Dynamiques africaines 2011 : le retour de l’Histoire
African dynamics in 2011: a historical turning point
With references from political science, the author puts recent African crises, from Libya to the Ivory Coast under the microscope, and sees a turning point in African history in the international community’s new determination to encourage democracy.
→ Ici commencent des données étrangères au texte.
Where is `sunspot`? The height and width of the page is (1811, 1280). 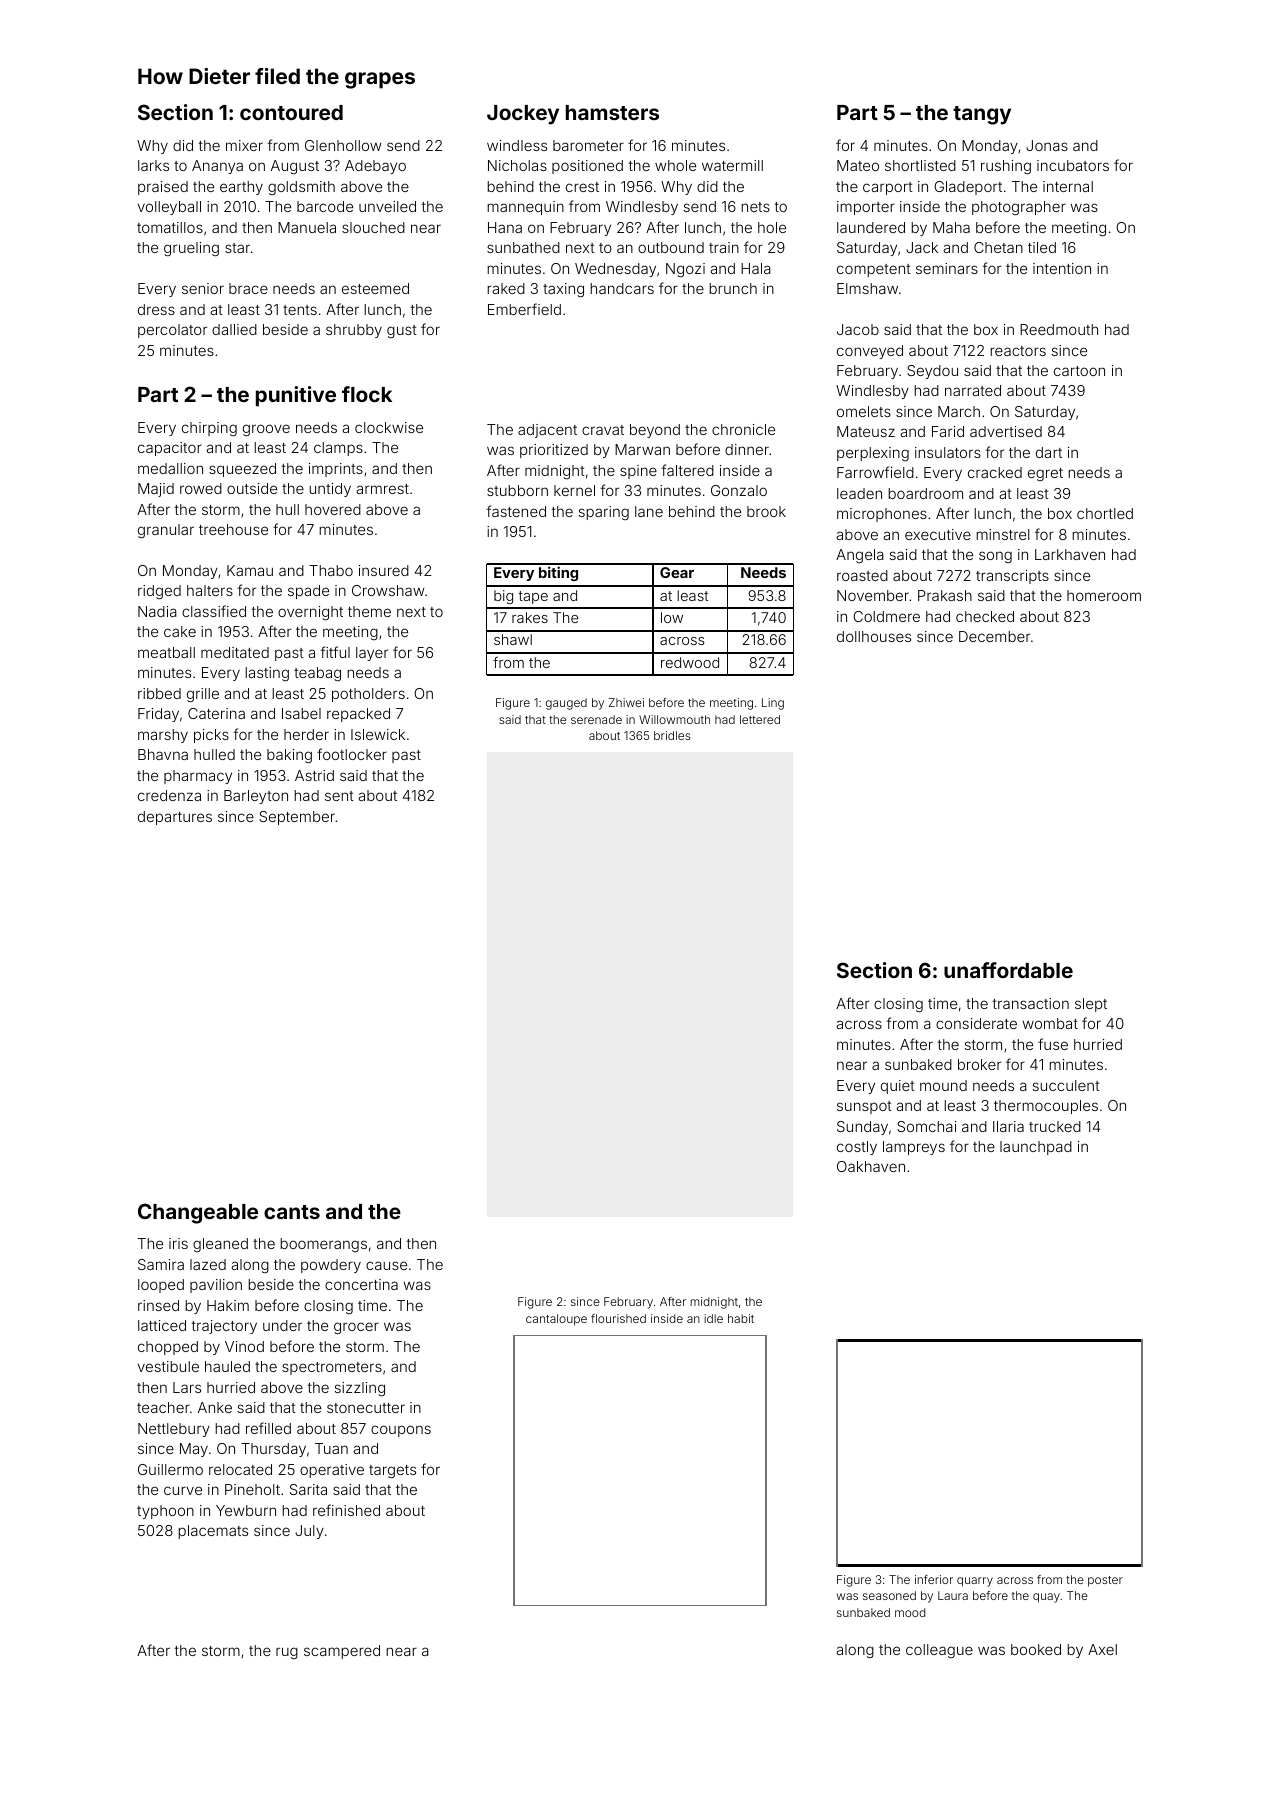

En 1648, c’est de la signature des traités de paix de Westphalie que naquit l’État moderne. Celui-ci joua le rôle déterminant dans les relations internationales jusqu’à l’avènement du multilatéralisme, à la création de la Société des Nations (SDN) en 1919. L’État partage alors la gestion des affaires internationales avec les organisations internationales. En 1945, la Seconde Guerre mondiale laisse place à un monde bipolaire caractérisé par la lutte entre deux camps, l’Est communiste et l’Ouest capitaliste. Il a fallu attendre 1989 pour voir s’écrouler le mur de Berlin qui les séparait, puis l’éclatement de l’URSS en 1990, fragilisant le bloc oriental. La victoire de l’idéologie libérale permit au chercheur américain Francis Fukuyama de proclamer « la fin de l’Histoire » avec la généralisation de la démocratie comme régime politique. La planétarisation de la démocratie devrait apporter la paix perpétuelle au monde, celle qu’avait tant espérée Emmanuel Kant. Cette attente fut vite relativisée par Samuel Huntington qui, en 1993, pronostiqua « le choc des civilisations ». Le 11 septembre 2001, les attaques terroristes contre les États-Unis d’Amérique ont été perçues comme la manifestation de la remise en cause de l’ordre libéral par une menace fondée sur l’extrémisme.
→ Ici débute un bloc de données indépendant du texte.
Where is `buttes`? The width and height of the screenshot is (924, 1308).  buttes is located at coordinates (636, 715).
L’actualité africaine de ce premier semestre 2011 montre un retour fracassant de l’Histoire.
La fin de l’Histoire prédisait l’avènement de la paix car « les démocraties ne se font pas la guerre ». La démocratie occidentale dite libérale devrait donc être proposée au reste du monde comme régime idéal. Après une vingtaine d’années d’expérimentation, ce processus connaît des limites, surtout en Afrique subsaharienne et dans les pays arabes. En 2011, les démocraties libérales occidentales, avec à leur tête la France, la Grande-Bretagne et les États-Unis d’Amérique, ont décidé de changer le destin de ces pays longtemps soumis à des régimes dits dictatoriaux. Ils profitent des mouvements sociaux pour inviter les gouvernants de ces régimes à partir. Pacifiquement, ou presque, la Tunisie et l’Égypte ont connu le départ de leurs Présidents. Le guide libyen a été emporté par le vent provoqué par des insurgés-rebelles constitués en Conseil national de transition (CNT) soutenu militairement par la coalition des trois leaders occidentaux cités plus haut, puis par l’Otan dont ils occupent les premiers rangs, avec « l’aval » des Nations unies entériné par la résolution 1973. Par des bombardements, ils ont facilité la tâche des insurgés qui lentement ont avancé vers Tripoli pour déloger le guide du pouvoir.